Many biological variables obey the law of normal distribution. On mathematical basis, a normal distribution is the limit resulting from a large binomial process. However, not all clinically relevant data are described by the normal distribution. For example, blood pressure data are reported as lognormal distribution. The right-skewed distribution is often transformed by natural logarithm function for subsequent processing. In this study, the lognormal distribution nature of bone mineral density is interesting and worth further studies.
Figure 3 shows the results of regression analyses, including scatter plots of QUS and DXA-Hip and DXA-spine data. The plots are concentrated around the -2.5 region, with fewer cases at QUS > -1.0. The reason for this is due to the inclusion criteria during the annual health examination; only subjects with QUS -2.0 were chosen for further DXA examination. This results in a highly concentrated data distribution; therefore, we adopted some cases with higher QUS values to study the regression line.
Figure 4 shows the sensitivity and specificity of using only QUS as a predictive variable for osteoporosis, according to ROC analyses. The area under curve (AUC) was 0.55 not far from the reference line which is AUC of 0.5. To increase discriminative power, we ran a multivariate logistic regression. The predictive variables included age, sex, body weight, height, BMI, BUS, and SOS. The logistic regression model had a sensitivity of 67.2% and a specificity of 64.9%, with an overall accuracy of 66.2%. Female had a 4.4-fold higher odds ratio than males with osteoporosis. Another significant predictive variable was QUS (where a lower value = osteoporosis more likely). Due to the improved performance of this more sophisticated logistic regression, the probability predicted by this model can be used as a new test variable for ROC analyses. These results suggest that using a more sophisticated model will increase the discrimination power for osteoporosis. The weighting of individual factors can also be examined based on the results of the logistic model described in Table 2. However, the use of a multivariate model requires a scoring system such as the Glasgow Coma Scale, and will take more time to perform.

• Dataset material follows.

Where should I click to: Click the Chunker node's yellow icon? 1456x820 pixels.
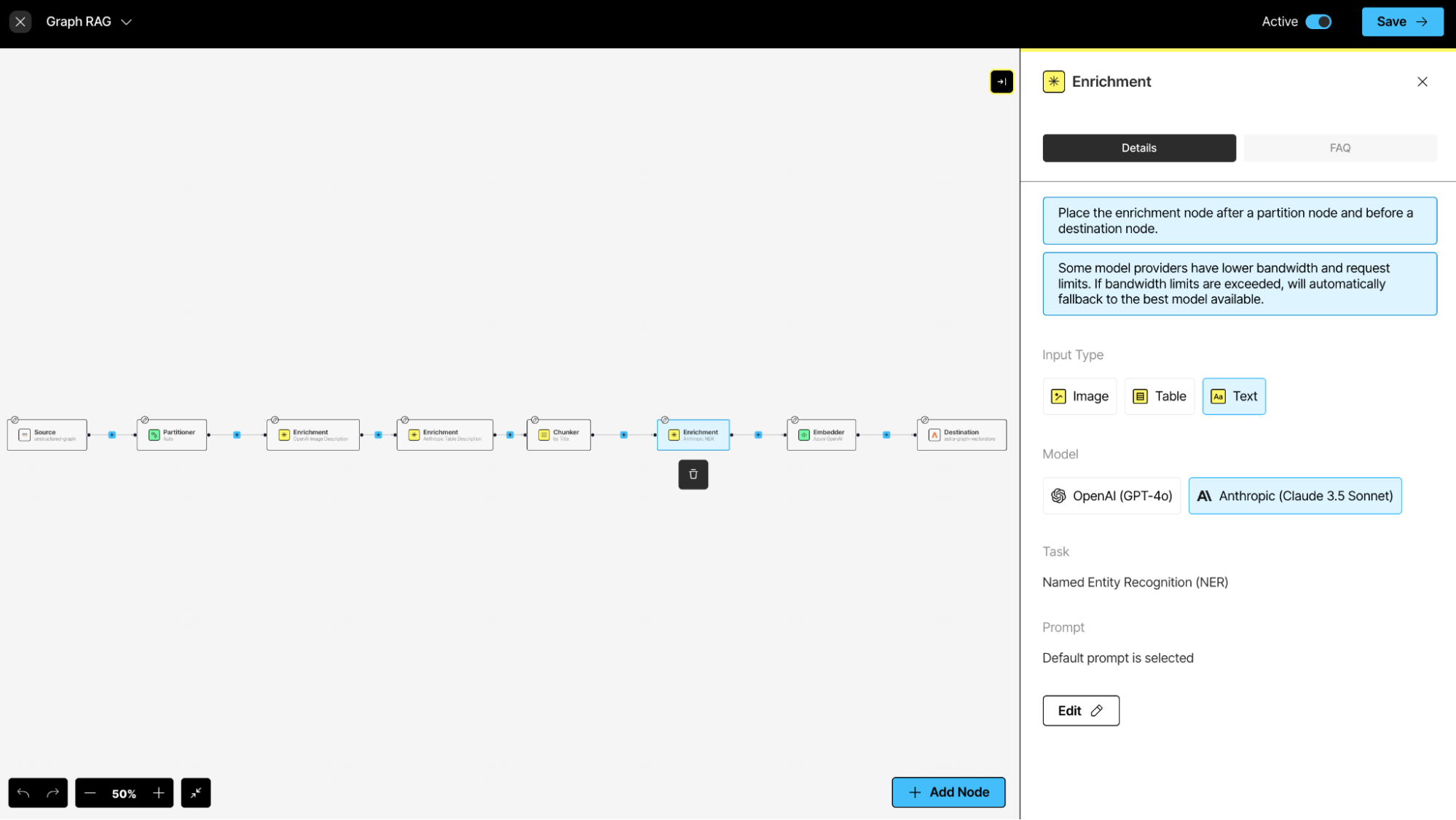(x=543, y=435)
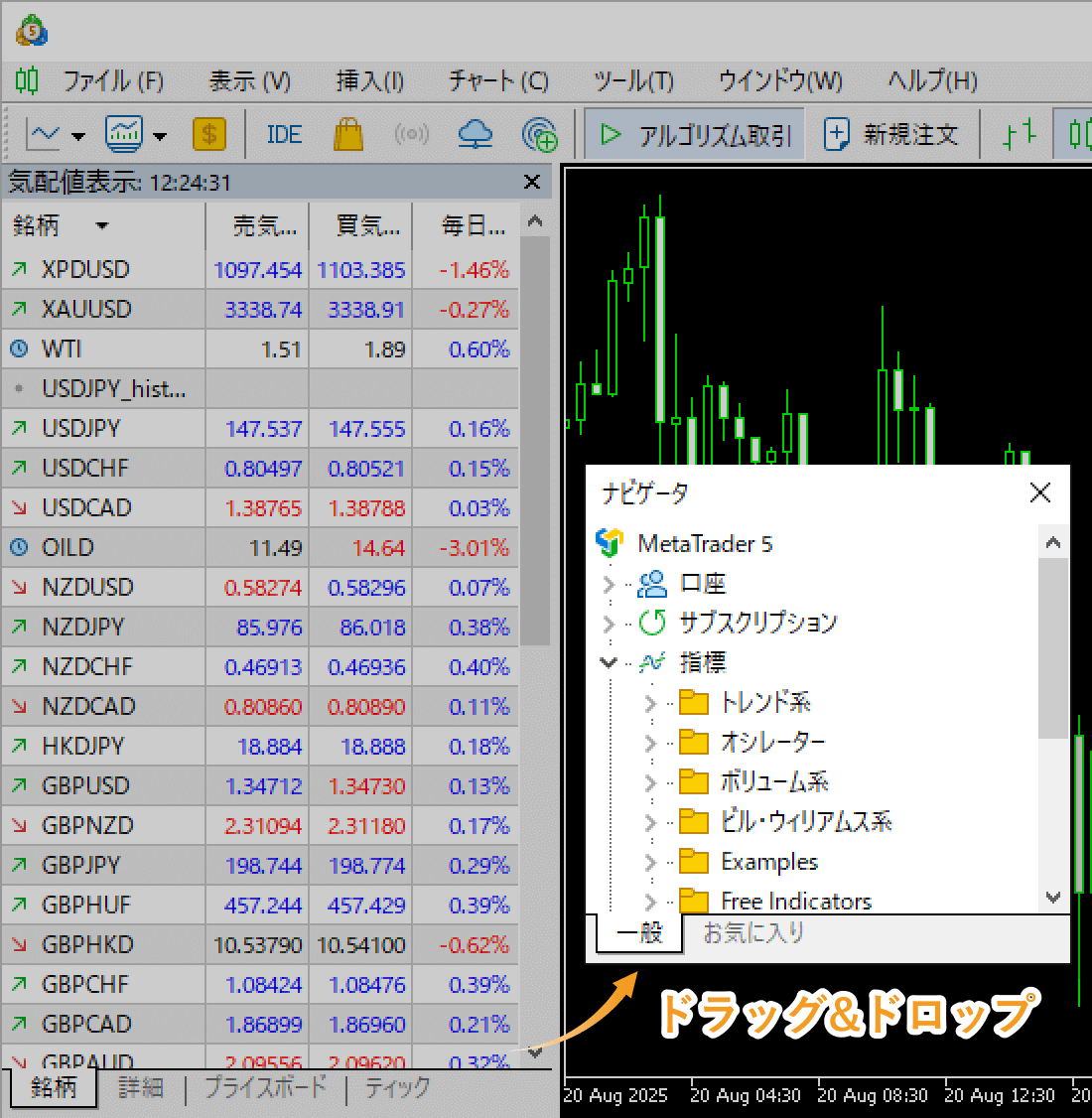Open the line chart type dropdown arrow

pyautogui.click(x=78, y=136)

The WHO defined the status of osteoporosis as a DXA T-score < -2.5. In this study, the ground truth of the examined osteoporotic subjects was established using the DXA T-score of either the spine or hip. The lumbar vertebrae T-score was recorded as the average value for the L1–L5 lumbar segments. This process automatically omits segments that are abnormal, such as those with a compression fracture. On the other hand, the DXA-hip value adopts only the femoral neck area as the sampling region. This is compatible with criteria used in clinical situations.
To determine the optimal cutoff value for QUS data, Youden’s J statistic was adopted. The Youden Index seeks the maximum value in an ROC curve (specificity + sensitivity – 1). As shown in Figure 6, the maximum value corresponded to a QUS of 2.725. Therefore, when the QUS is used alone as a predictive variable of osteoporosis, -2.725 is automatically the optimal threshold for defining disease status. This value is similar to the criteria established by the WHO when judging DXA results
There were two main limitations of this study. First, during the annual health examination for elderly patients, we did not collect data on subjects younger than 65 years old. Second, for cases that did not meet the inclusion criteria (age ≥ 65 years old and calcaneal QUS ≤ -2.0), the DXA scan was performed only for a small portion of patients. Therefore, we lack data on patients with higher QUS values.